El fundamento del proyecto que se trató en el recinto Porteño recordó que “los Virreyes eran la representación mercenaria de quienes cometieron el genocidio y el saqueo más grande que conociera la humanidad.” Mientras que el nombre Tupac Amaru “simboliza la rebelión contra la opresión, la explotación, las torturas, la esclavitud y el genocidio de millones de hermanos originarios, así como también hoy de otros muchos millones de oprimidos no originarios.”

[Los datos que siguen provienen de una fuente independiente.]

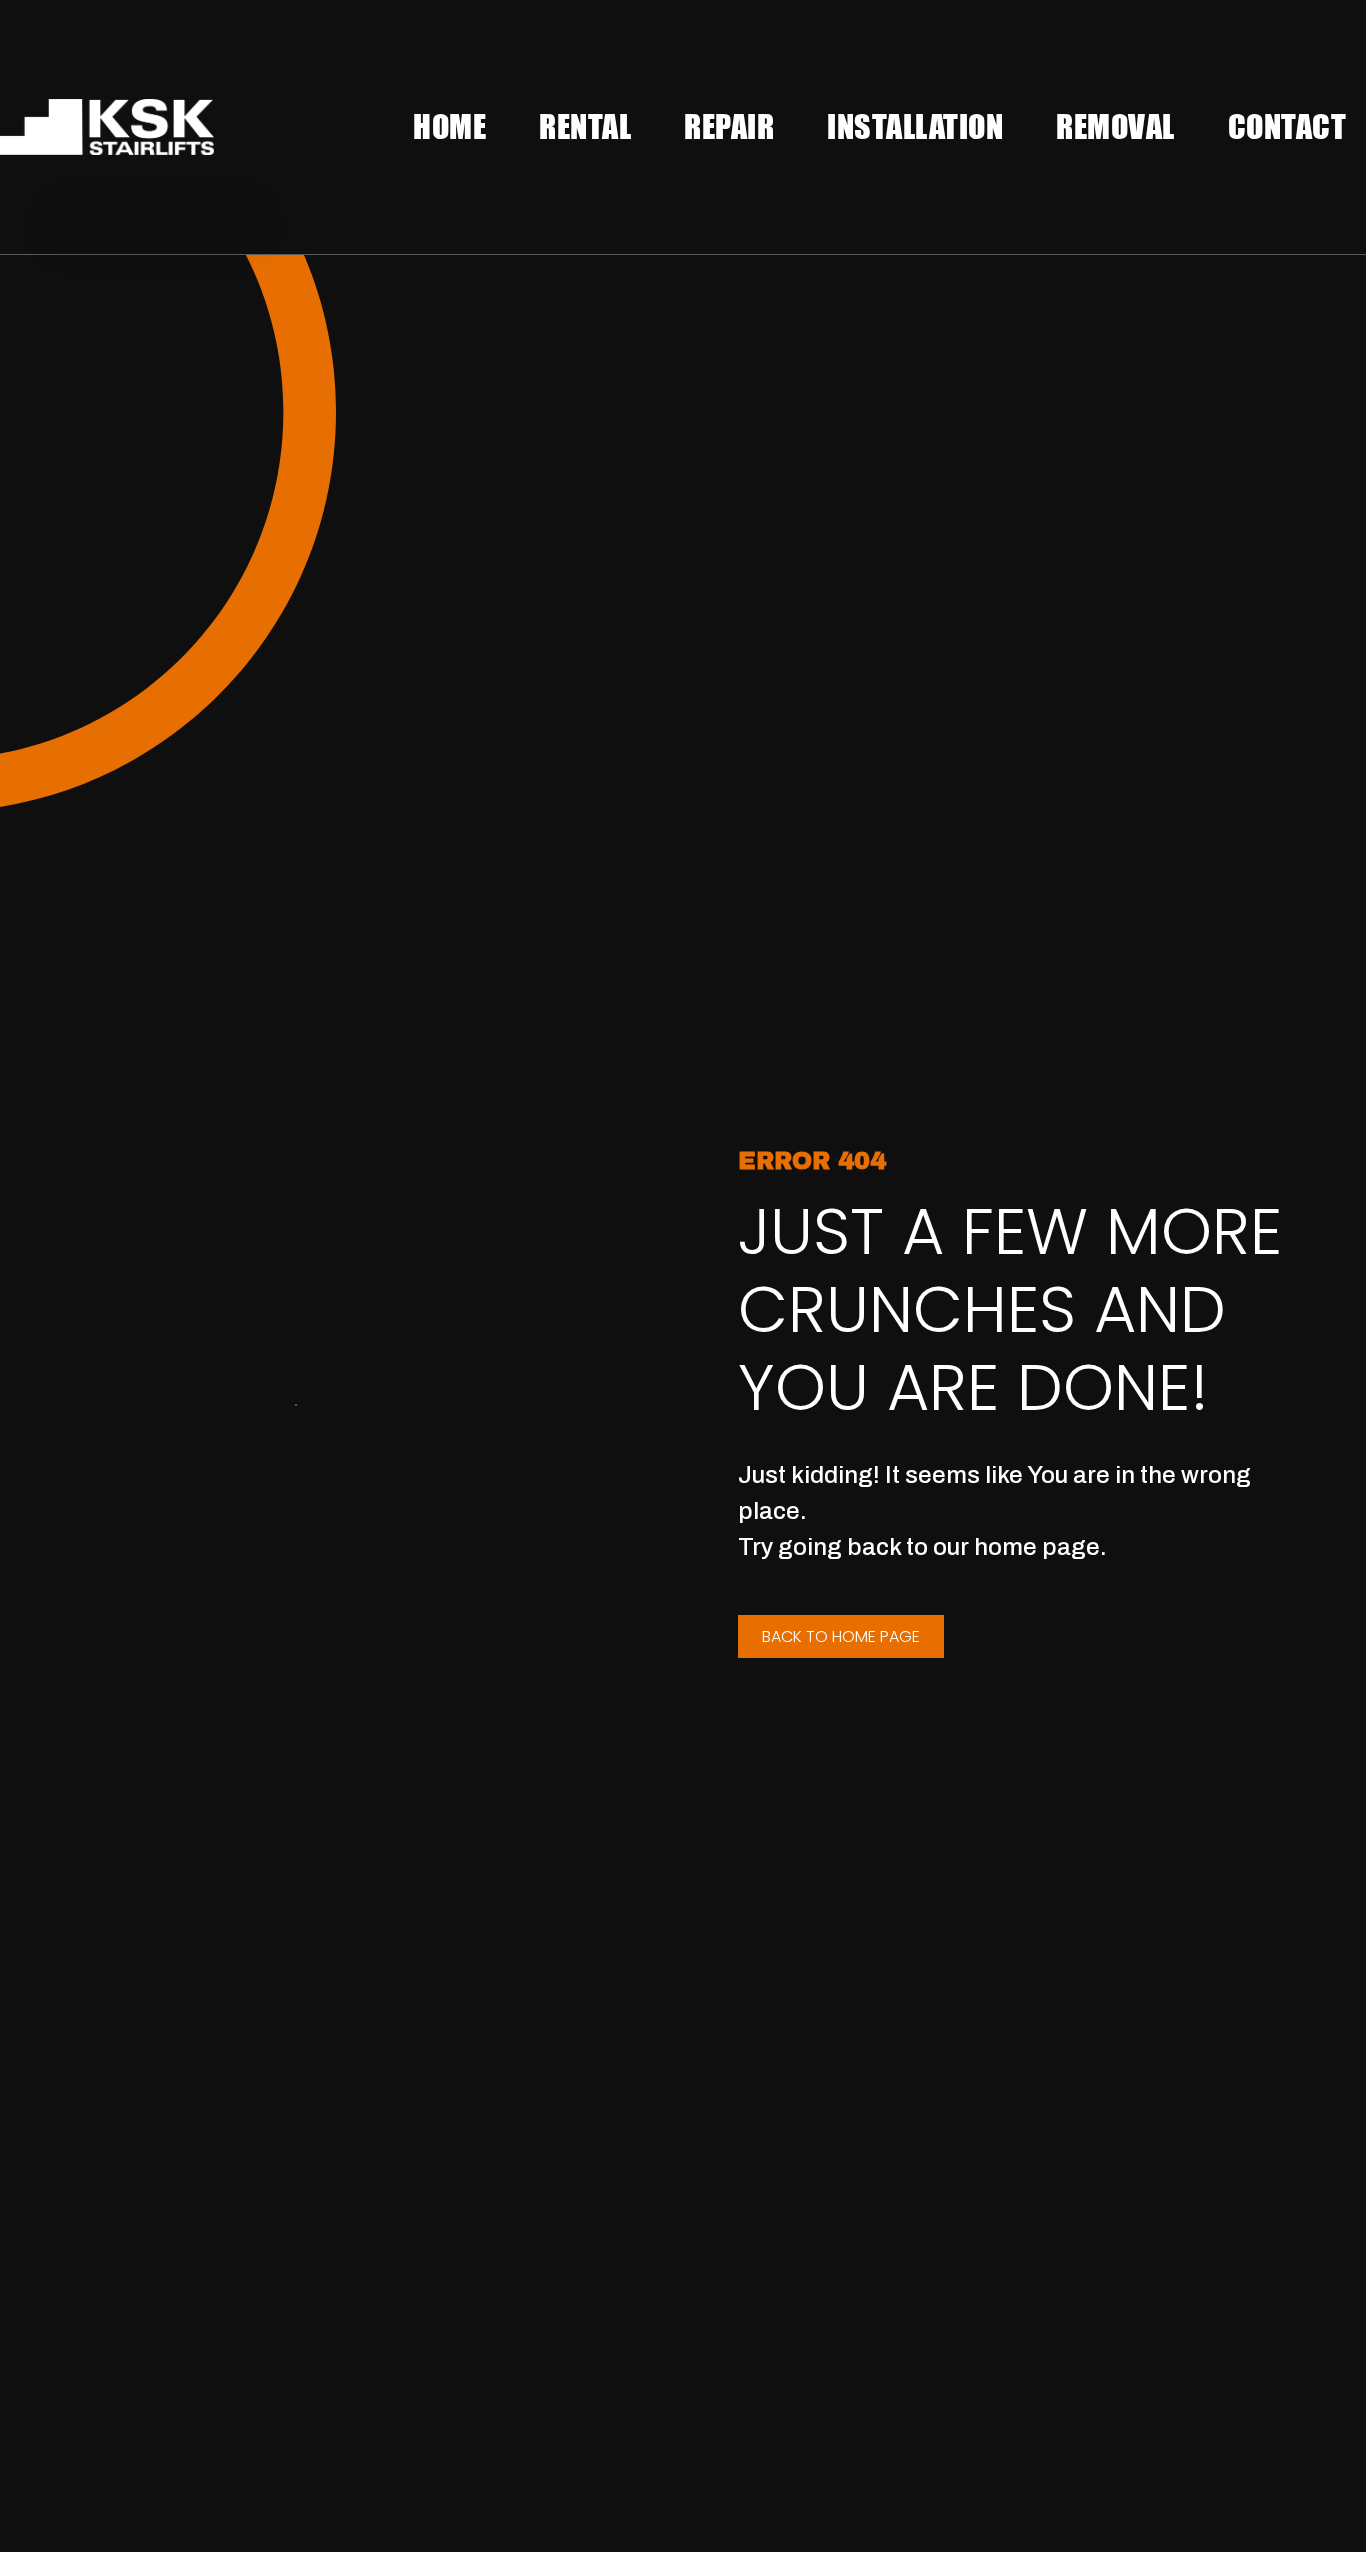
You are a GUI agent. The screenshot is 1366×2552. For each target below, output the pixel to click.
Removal (1115, 126)
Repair (729, 126)
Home (449, 126)
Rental (585, 126)
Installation (915, 126)
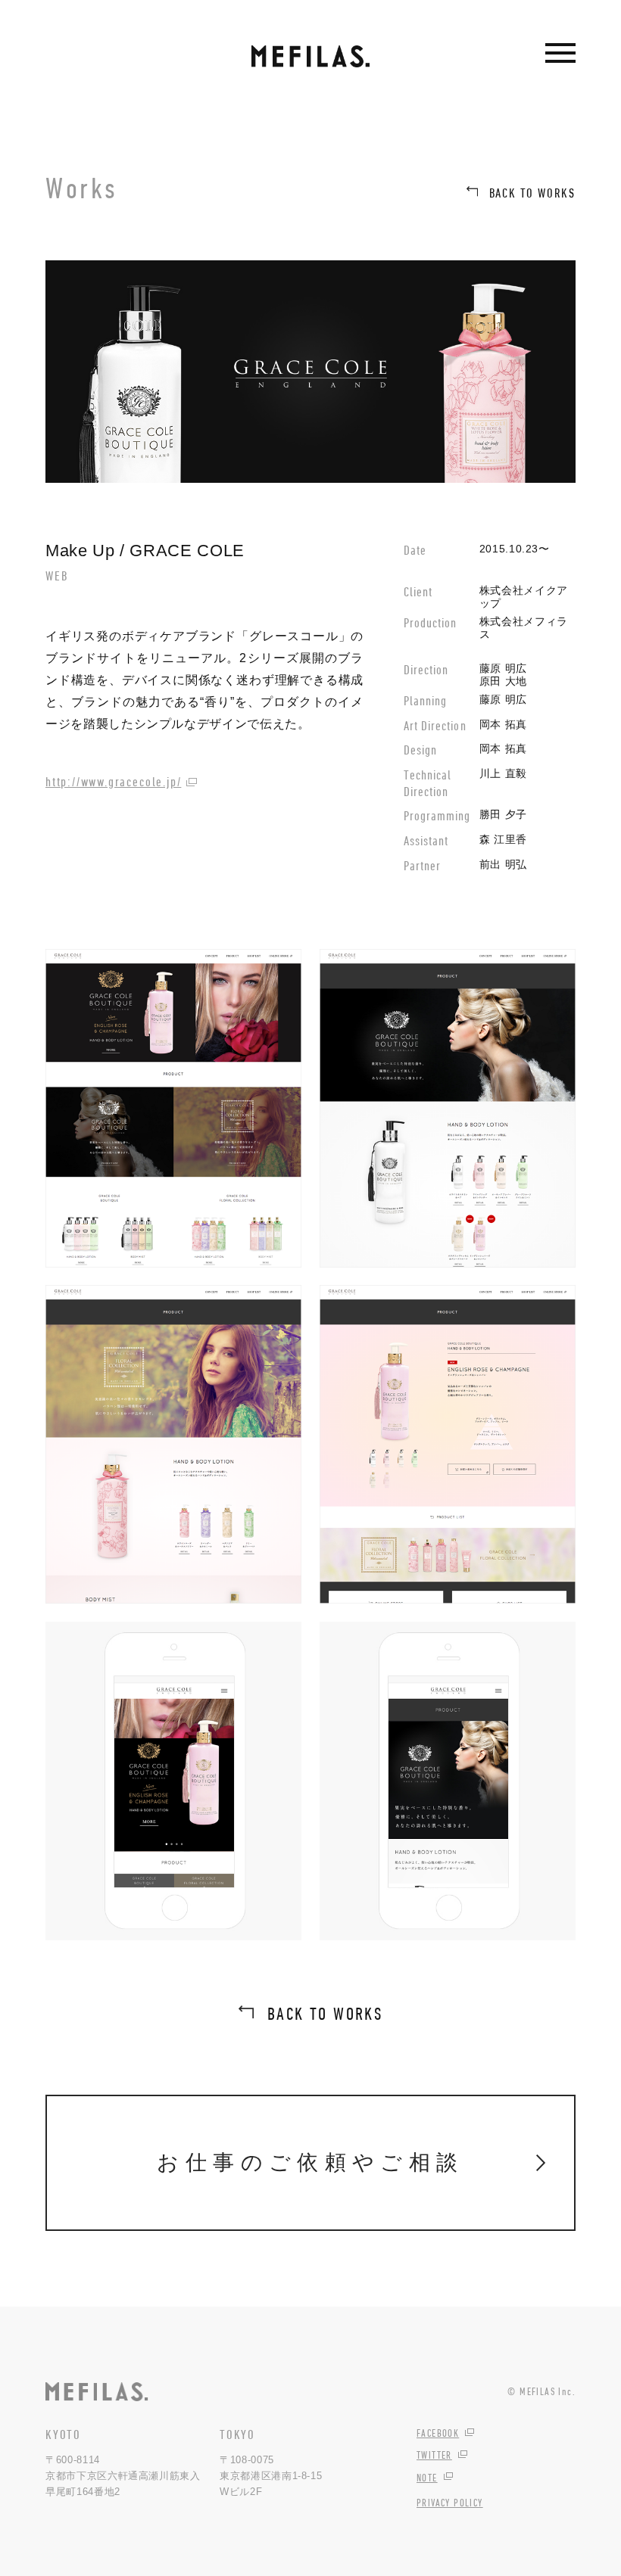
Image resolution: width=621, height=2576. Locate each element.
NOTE (427, 2478)
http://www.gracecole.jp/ (113, 781)
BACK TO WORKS (532, 193)
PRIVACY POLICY (450, 2503)
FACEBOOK (438, 2433)
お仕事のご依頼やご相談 (310, 2162)
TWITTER (434, 2455)
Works (81, 187)
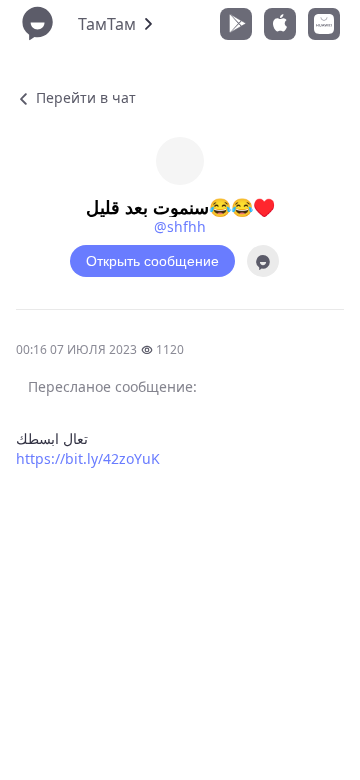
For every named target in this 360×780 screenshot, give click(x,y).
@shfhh (180, 226)
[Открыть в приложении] (263, 261)
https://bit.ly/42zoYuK (88, 458)
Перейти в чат (84, 97)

Seguramente algún periodista se pregunte, ¿y tanto lío por una plaza?
Pero a mi me surge otra pregunta que me parece más interesante. ¿Es lo mismo que el nombre de una plaza sea producto de un decreto de la última dictadura o que se defina a partir de una ley que se basa en el proyecto elaborado por pibes y docentes de una escuela pública? ¿Es lo mismo reconocer en un espacio publico la lucha de un pueblo oprimido que a los representantes del genocidio colonial? No es lo mismo. El nombre y la forma en que se constituyó marcan un camino en el desarrollo de las subjetividades futuras; las
cuales nos permitirán desarrollar nuevos interrogantes y construir nuevos imaginarios colectivos.
En ese sentido, la denominación de las cosas es una de las arenas donde se llevan a cabo las disputas políticas y, probablemente, sea una de las disputas más profundas, ya que es la pelea por el sentido que les damos a las cosas.
Desde una concepción gramsciana, Antonio Paoli sostiene que “el lenguaje que nombra, normativiza y valora la realidad, es un elemento clave en la conformación de toda voluntad ético–política”. Es decir, que el nombre que le demos a los espacios públicos, siempre será el fruto de las relaciones de poder que existen en la sociedad.
En el mismo orden de cosas, hace poco un amigo descendiente de los pueblos originarios me preguntó, qué sentiría si la imagen de Videla estuviera en nuestras calles, monumentos y billetes. Es bueno recordar, que Julio Argentino Roca comandó las tropas que asesinaron a miles de indígenas en el marco de las campañas al desierto. Roca fue también quien, durante sus dos presidencias, entregó las tierras apropiadas a los pueblos originarios a las elites locales y extranjeras. Asimismo, como señala el historiador Osvaldo Bayer, “Roca y Avellaneda restablecen de hecho la esclavitud en la Argentina, la cual había sido eliminada por los patriotas de Mayo en 1813. Claro, total eran indios y sus mujeres sólo “chinas”, como aparece en los comunicados oficiales.” Cabe aclarar que el imponente monumento a Roca que se encuentra en la Ciudad de Buenos Aires se realizó en la década infame, en tiempos del “fraude patriótico”.
En ese marco, desde hace una década un sector importante del pueblo esta pidiendo que se ponga allí la figura de la mujer de los pueblos originarios. El monumento a la Mujer Originaria se esta construyendo con llaves que se juntan en universidades, organizaciones sociales y escuelas públicas. Es decir, será en algún punto la construcción colectiva del pueblo. ¿Es lo mismo?
Un nombre, una denominación, no produce linealmente un cambio en la sociedad, ni resuelve mecánicamente sus problemas estructurales. Pero como nombremos las cosas que nos rodean incide en como entendamos las problemáticas que vivimos.
La construcción de una sociedad más plural y más inclusiva requiere de un pueblo como protagonista. Un pueblo que este dispuesto a cuestionar las categorías con las cuales definimos nuestro mundo, que se anime a modificar las representaciones de nuestra historia y que lo haga desde la participación del colectivo. Como el retiro de las fotos de los genocidas de la Esma, el retiro del monumento a Roca podrá ser el disparador de nuevos sueños, los cuales serán el sustento indispensable para la elaboración de nuevas políticas transformadoras.